Needless to say, such a state of affairs is totally unacceptable to the U.S. When exporting countries tried to sell their goods for their own currencies, the destruction of competitive currencies became the most important task for the U.S.

To understand how this was done, NBU Deputy Governor Oleksandr Savchenko suggested looking back to September 2008 when Lehmann Brothers, one of the largest investment banks in the U.S., filed for bankruptcy. This particular bank was the most important player on the loan default swaps market (CDS/CDX), otherwise known as insurance in cases of a borrower’s bankruptcy.

After the Lehmann Brothers declared bankruptcy, the investors lost insurance on all debt liabilities of borrowers in developing countries. That became the beginning of the global withdrawal of capital from those markets and a rise in the demand for the dollar.

“Now, when we can look back to the start of the crisis, there is a sense that it was provoked by the U.S. in order to destroy the zones of influence of regional currencies that threatened the dominance of the dollar in global trade,” Savchenko noted.

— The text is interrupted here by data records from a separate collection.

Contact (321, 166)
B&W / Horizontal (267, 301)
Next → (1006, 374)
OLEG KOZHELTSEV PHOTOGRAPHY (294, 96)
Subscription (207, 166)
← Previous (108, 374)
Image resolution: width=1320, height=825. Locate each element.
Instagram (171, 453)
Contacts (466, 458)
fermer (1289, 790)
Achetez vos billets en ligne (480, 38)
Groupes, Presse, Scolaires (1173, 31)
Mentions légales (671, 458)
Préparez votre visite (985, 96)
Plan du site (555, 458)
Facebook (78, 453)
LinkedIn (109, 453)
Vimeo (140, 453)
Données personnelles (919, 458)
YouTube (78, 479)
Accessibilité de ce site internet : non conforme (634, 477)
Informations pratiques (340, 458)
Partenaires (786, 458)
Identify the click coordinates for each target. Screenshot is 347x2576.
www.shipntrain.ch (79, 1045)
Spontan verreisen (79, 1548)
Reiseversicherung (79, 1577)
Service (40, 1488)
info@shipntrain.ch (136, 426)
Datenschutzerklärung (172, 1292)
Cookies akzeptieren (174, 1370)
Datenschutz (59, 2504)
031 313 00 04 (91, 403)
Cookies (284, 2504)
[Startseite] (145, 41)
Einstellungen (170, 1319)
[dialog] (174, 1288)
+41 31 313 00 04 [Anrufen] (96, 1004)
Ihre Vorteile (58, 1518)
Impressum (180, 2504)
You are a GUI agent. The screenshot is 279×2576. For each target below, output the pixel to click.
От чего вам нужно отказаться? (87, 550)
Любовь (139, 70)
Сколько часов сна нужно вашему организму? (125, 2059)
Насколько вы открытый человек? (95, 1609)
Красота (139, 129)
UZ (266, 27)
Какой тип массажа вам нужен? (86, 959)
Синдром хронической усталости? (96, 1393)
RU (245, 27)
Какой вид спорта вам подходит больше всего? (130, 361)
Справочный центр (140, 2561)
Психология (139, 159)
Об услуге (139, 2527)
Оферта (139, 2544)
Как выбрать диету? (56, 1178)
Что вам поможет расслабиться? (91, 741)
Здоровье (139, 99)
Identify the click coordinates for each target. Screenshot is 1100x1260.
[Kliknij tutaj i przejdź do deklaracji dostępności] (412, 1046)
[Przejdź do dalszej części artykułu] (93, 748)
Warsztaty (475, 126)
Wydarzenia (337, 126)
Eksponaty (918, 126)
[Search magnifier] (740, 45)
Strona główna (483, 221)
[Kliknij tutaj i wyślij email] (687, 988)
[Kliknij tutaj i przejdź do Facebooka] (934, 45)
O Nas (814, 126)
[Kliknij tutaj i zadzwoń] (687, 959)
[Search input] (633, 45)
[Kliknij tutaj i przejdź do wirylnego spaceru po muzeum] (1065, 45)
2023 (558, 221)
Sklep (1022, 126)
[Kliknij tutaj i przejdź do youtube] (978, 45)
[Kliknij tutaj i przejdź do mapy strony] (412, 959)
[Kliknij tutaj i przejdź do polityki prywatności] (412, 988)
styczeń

The strengthening ruble and Euro rendered the purchase of dollars unprofitable for investors. “After the value of regional currencies versus the dollar crashed, the priorities of investors changed and they once again gave preference to the U.S. currency, given that the value of assets in dollars is dropping, while assets in regional currencies are growing in value,” says Serhiy Yaremenko, an advisor to the Minister of Economy. He says that in such conditions introducing new regional currencies such as the Euro is nonsense. “The U.S. dollar continues to dominate,” the expert assures.

The U.S. could do away with the dollar only in the event that its economy completely crashes in the throes of the current global financial crisis. In order to not repay its enormous foreign debt of US $13 trillion to other countries, the U.S. could simply introduce a new currency, for example, the Amero.

However, the probability of this happening is quite low, as there are too many countries in the world that have nuclear weapons and would not want to lose the money they invested in the U.S. economy.

For example, an advisor of the Central Bank of China Yu Yongding already demanded guarantees that the U.S. treasury bonds that China bought in the amount of US $682 bn be redeemed.

However, even if the U.S. refuses to repay its debt, nothing will keep the countries cheated by the U.S. from not recognizing the Amero as the new currency for international trade and using dollars instead.

“This will be the cheapest way out of the situation and a chance to finally create a common independent currency like the predecessor of the Euro – the ECU (European Currency Union, a non-cash currency used in the European currency system from 1979 to 1998). Seeing as the dollar denominations of 1, 2, 5, 10, 20 and 100 bills account for less than 1% of the non-cash dollar circulation, losses to the world economy from exchanging this amount of money into a new currency will be minimal,” says Yaremenko, adding, “The U.S. clearly understands such risks, which is why nobody will give up paying in dollars.”